Many AI systems fail to grasp human error and uncertainty. It mainly happens in systems where a human provides feedback to a machine-learning model. These systems are designed to think that people are always certain and right, while in reality, decision-making involves uncertainty and blunders from time to time.
To better account for uncertainty in AI applications where humans and machines collaborate, researchers from the University of Cambridge have worked with The Alan Turing Institute, Princeton, and Google DeepMind to close the gap between human behavior and machine learning. In particular, where safety is crucial, such as in the identification of medical conditions, this could assist in reducing risk and improve the confidence and reliability of these applications.
For individuals to provide feedback and express their level of uncertainty when labeling a particular image, the team modified a well-known image classification dataset. They discovered that although humans also reduce the overall performance of these hybrid systems, training with uncertain labels can increase their ability to handle ambiguous feedback.
First author, Katherine Collins from Cambridge’s Department of Engineering, said, “Uncertainty is central in how humans reason about the world, but many AI models fail to consider this. Many developers are working to address model uncertainty, but less work has been done on addressing uncertainty from the person’s point of view.”
“Many human-AI systems assume that humans are always certain of their decisions, which isn’t how humans work – we all make mistakes. We wanted to look at what happens when people express uncertainty, which is especially important in safety-critical settings, like a clinician working with a medical AI system.”

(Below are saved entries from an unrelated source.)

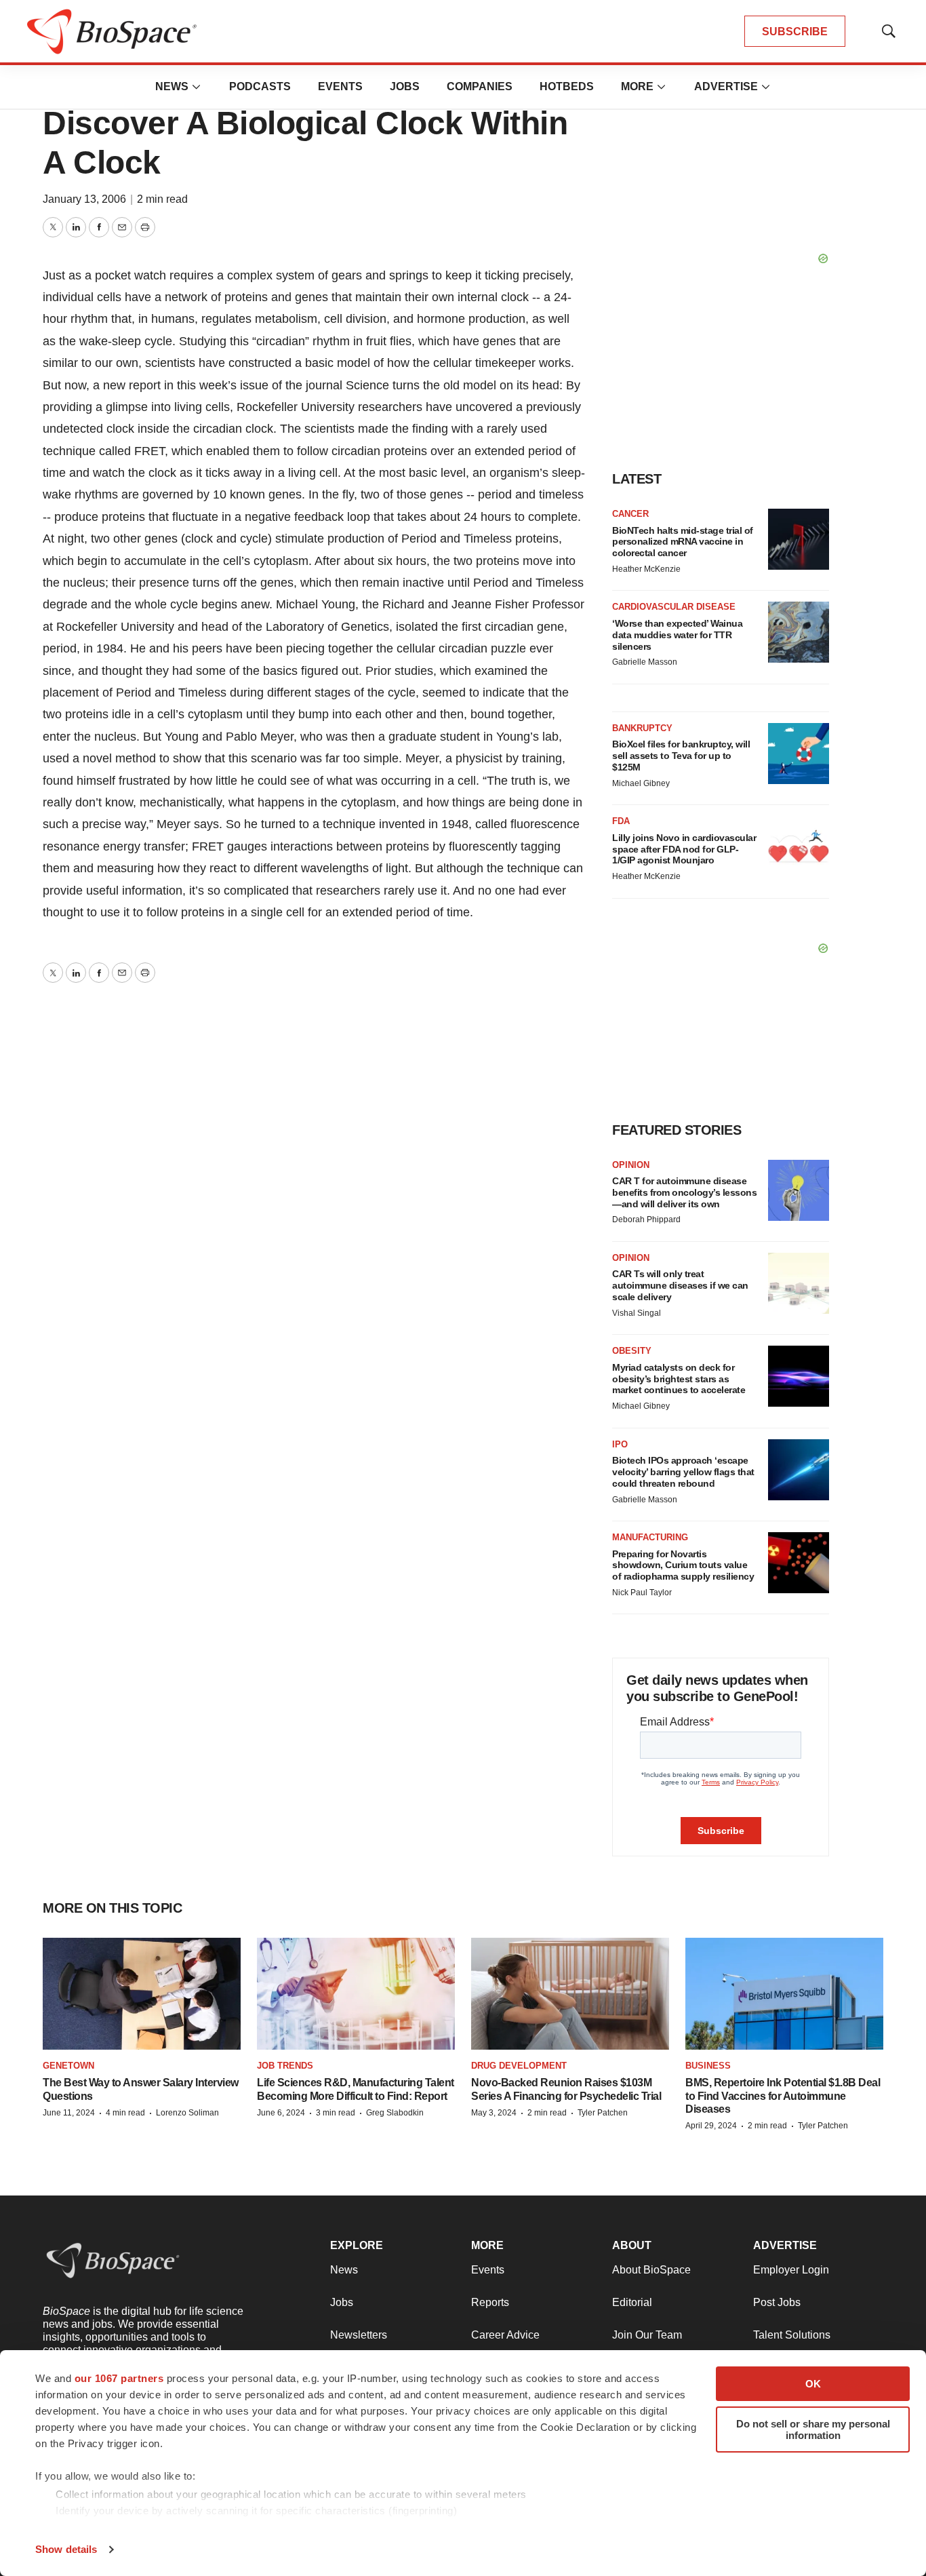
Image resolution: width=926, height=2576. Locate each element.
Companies (479, 86)
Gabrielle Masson (644, 662)
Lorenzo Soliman (187, 2113)
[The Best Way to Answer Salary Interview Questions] (142, 1994)
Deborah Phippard (646, 1219)
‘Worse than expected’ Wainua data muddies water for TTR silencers (677, 635)
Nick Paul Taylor (642, 1592)
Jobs (405, 86)
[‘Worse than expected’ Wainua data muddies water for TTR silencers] (798, 632)
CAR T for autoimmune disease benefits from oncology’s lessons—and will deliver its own (684, 1192)
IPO (620, 1444)
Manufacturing (650, 1537)
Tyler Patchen (603, 2113)
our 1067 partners (119, 2378)
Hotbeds (567, 86)
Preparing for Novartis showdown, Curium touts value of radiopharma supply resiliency (683, 1565)
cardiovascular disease (674, 607)
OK (813, 2383)
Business (708, 2066)
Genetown (68, 2066)
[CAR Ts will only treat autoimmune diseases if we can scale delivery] (798, 1283)
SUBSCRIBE (795, 31)
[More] (196, 86)
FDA (621, 821)
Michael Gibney (641, 783)
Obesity (631, 1351)
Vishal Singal (636, 1313)
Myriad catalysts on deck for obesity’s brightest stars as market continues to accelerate (678, 1379)
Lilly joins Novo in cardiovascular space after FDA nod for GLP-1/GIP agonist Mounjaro (684, 849)
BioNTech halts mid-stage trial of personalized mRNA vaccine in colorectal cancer (682, 542)
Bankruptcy (642, 728)
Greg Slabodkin (395, 2113)
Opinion (630, 1165)
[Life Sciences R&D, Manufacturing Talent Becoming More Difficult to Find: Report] (356, 1994)
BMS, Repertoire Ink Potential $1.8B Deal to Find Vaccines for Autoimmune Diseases (782, 2095)
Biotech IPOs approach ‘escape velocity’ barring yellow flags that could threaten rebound (683, 1472)
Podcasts (260, 86)
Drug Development (519, 2066)
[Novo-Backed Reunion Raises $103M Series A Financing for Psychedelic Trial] (570, 1994)
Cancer (630, 514)
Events (340, 86)
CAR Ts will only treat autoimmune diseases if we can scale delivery (680, 1285)
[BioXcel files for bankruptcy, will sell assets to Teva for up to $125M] (798, 753)
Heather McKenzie (646, 569)
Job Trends (285, 2066)
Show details (66, 2549)
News (171, 86)
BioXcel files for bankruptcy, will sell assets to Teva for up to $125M (681, 756)
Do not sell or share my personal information (813, 2429)
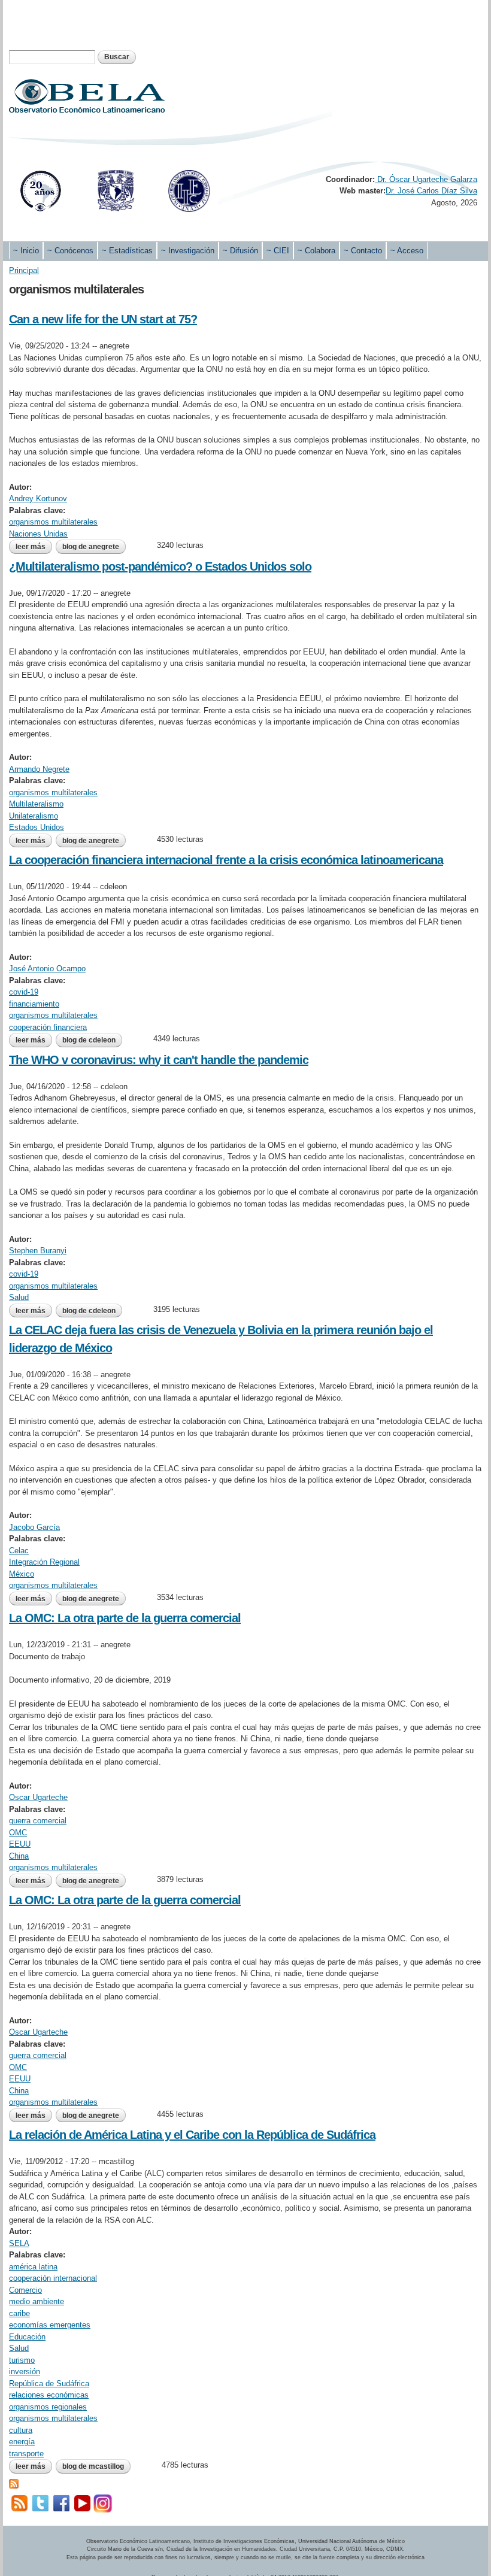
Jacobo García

Co-author Matthew Barker recently completed his MEng degree at Gonville & Caius College, Cambridge, said, “We need better tools to recalibrate these models so that the people working with them are empowered to say when they’re uncertain. Although machines can be trained confidently, humans often can’t provide this, and machine learning models struggle with that uncertainty.”
The researchers employed three benchmark machine learning datasets for their study: one for categorizing digits, one for classifying chest X-rays, and one for classifying bird photos.
For the first two datasets, the researchers simulated uncertainty; however, for the dataset on birds, they asked participants to rate their level of certainty about the images they were viewing, such as whether a bird was red or orange.
The researchers could ascertain how the final product was altered thanks to the human participants’ annotated “soft labels.” However, they discovered that when humans replaced machines, performance quickly declined.
Researchers said, “Their results have identified several open challenges when incorporating humans into machine learning models. They are releasing their datasets so that further research can occur and uncertainty might be built into machine learning systems.”
Barker said, “In some ways, this work raised more questions than answered. But even though humans may be miscalibrated in their uncertainty, we can improve the trustworthiness and reliability of these human-in-the-loop systems by accounting for human behavior.”
- Katherine M. Collins et al.’ Human Uncertainty in Concept-Based AI Systems.’ Paper presented at the Sixth AAAI/ACM Conference on Artificial Intelligence, Ethics, and Society (AIES 2023), August 8-10, 2023. Montréal, QC, Canada.